Se dirigieron hacia la casa y Miles echó un brazo alrededor de los hombros de Jonah. Tras unos cuantos pasos, el niño lo miró.

—Oye, papá.

—¿Sí?

—Me parece bien que te guste la señorita Andrews.

Miles lo miró sorprendido.

—¿De veras?

—Sí —dijo muy serio—. Porque creo que tú también le gustas a ella.

Cuanto más se veían Miles y Sarah, más crecía ese sentimiento entre los dos.

En octubre salieron media docena de veces, sin contar las tardes en las que se veían después de la escuela.

Se pasaban horas hablando, él la cogía de la mano cuando caminaban juntos y, aunque todavía no habían tenido una relación física, sus conversaciones tenían un innegable trasfondo sensual.

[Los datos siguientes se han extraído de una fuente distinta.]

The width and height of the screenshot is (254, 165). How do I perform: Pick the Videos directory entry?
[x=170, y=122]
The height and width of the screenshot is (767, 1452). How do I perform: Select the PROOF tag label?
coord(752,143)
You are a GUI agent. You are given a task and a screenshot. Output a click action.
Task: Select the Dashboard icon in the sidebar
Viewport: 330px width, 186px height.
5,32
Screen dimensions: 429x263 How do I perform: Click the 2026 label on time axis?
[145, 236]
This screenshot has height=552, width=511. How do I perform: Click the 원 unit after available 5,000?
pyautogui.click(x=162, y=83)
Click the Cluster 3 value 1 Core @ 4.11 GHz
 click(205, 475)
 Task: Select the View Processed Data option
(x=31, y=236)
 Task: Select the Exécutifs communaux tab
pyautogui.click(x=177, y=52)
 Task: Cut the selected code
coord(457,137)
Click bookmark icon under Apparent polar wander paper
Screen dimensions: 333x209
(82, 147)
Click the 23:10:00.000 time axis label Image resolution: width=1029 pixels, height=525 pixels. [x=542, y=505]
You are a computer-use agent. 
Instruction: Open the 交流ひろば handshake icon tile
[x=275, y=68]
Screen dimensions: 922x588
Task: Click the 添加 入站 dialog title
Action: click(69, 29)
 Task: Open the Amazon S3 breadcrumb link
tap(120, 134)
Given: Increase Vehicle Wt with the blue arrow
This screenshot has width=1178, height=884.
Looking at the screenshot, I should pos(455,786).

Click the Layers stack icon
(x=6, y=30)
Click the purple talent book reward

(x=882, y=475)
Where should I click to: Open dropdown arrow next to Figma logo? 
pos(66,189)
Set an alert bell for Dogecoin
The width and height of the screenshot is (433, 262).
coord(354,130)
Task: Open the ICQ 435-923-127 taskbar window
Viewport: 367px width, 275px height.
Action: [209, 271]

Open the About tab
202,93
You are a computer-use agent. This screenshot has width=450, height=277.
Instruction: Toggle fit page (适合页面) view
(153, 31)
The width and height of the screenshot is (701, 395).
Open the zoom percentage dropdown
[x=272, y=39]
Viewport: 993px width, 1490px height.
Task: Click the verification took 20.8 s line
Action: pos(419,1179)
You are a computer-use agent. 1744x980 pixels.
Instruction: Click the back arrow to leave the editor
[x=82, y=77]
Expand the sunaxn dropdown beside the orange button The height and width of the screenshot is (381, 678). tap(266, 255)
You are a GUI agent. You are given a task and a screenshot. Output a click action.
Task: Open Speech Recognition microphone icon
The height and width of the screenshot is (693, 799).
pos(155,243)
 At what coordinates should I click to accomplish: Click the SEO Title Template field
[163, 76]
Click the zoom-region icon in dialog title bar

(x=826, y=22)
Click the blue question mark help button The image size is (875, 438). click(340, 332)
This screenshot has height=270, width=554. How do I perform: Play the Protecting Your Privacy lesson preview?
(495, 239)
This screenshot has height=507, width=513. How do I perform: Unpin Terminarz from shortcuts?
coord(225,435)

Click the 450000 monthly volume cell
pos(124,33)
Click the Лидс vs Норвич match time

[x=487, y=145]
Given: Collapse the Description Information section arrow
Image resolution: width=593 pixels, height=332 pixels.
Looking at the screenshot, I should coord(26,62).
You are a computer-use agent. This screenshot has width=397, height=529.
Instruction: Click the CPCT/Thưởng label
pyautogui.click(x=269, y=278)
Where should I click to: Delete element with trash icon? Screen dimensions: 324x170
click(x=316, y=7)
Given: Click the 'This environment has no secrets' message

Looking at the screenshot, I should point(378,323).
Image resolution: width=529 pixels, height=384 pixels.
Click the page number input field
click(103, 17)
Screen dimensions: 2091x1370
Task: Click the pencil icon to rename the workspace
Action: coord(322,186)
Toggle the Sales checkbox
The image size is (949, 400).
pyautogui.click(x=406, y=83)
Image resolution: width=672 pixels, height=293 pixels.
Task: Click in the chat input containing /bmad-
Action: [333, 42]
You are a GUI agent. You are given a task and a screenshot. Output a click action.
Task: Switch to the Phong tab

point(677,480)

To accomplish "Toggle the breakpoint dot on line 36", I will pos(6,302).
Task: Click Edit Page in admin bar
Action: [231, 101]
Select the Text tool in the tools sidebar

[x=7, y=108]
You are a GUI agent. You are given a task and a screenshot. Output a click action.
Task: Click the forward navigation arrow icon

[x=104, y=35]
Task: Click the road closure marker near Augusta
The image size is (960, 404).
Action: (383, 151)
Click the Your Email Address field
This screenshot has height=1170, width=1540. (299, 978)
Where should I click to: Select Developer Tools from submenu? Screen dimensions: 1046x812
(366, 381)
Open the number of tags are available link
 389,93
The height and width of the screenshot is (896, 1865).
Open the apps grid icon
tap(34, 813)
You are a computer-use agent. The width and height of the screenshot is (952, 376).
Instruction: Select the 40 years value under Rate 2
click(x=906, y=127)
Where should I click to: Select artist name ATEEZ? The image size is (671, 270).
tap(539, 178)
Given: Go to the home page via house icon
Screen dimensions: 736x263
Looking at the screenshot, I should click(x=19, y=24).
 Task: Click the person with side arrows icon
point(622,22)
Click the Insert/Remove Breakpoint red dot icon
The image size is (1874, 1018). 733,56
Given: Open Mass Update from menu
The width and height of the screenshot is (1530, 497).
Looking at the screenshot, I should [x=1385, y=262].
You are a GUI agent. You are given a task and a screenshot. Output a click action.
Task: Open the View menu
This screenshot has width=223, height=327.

Poco antes de Halloween, tras el último partido de fútbol de la temporada, Miles le preguntó a Sarah si esa noche quería ir con él al Paseo de los Fantasmas. Era el cumpleaños de Mark y había invitado a Jonah a dormir en su casa.

—¿Y eso qué es? —preguntó ella.

—Se recorren las casas históricas para escuchar relatos de espíritus.

—¿Eso es lo que hace la gente en los pueblos?

—Podemos decidirnos por eso o bien sentarnos en el porche de mi casa, mascar tabaco y tocar el banjo.

Sarah se rió.

—Creo que prefiero la primera opción.

—Eso pensaba. ¿Te recojo a las siete?

—Te esperaré con ansiedad. ¿Quieres que después cenemos en casa?

—Perfecto. Pero ya sabes que si sigues preparándome cenas, me acostumbrarás mal.

—No te preocupes —dijo ella guiñándole un ojo—. Un poco de mimos no le viene mal a nadie.